Every record needs to come back as written, except for the pictures.

[Items listed in a dataset]
BEGIN
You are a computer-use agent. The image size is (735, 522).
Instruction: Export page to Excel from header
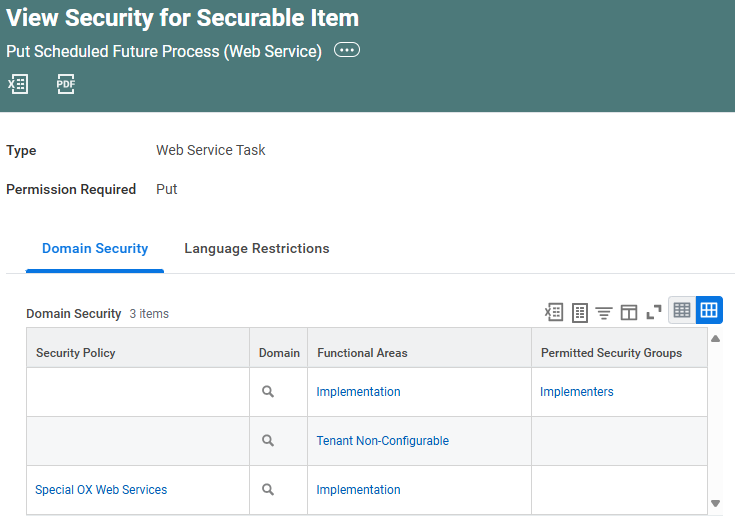click(18, 84)
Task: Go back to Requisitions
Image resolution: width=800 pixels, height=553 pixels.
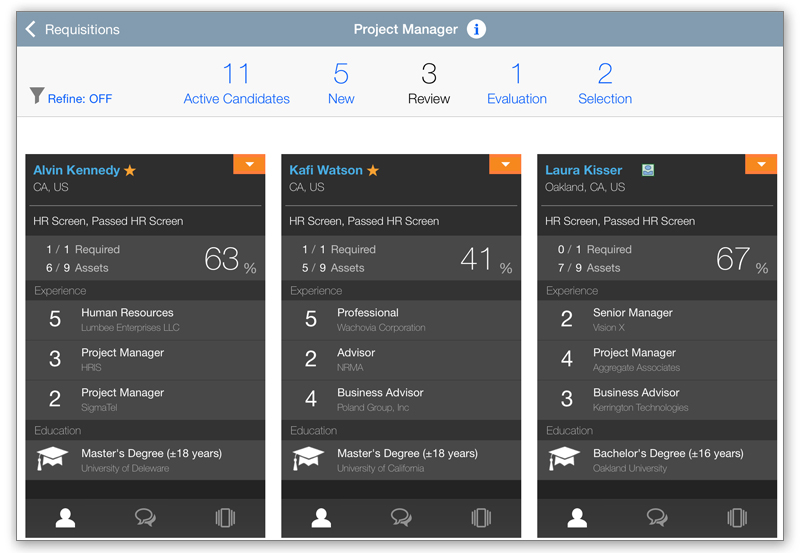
END
Response:
You are a computer-use agent. The image size is (735, 522).
Instruction: Export page to Excel from header
click(18, 84)
Task: Go back to Requisitions
Image resolution: width=800 pixels, height=553 pixels.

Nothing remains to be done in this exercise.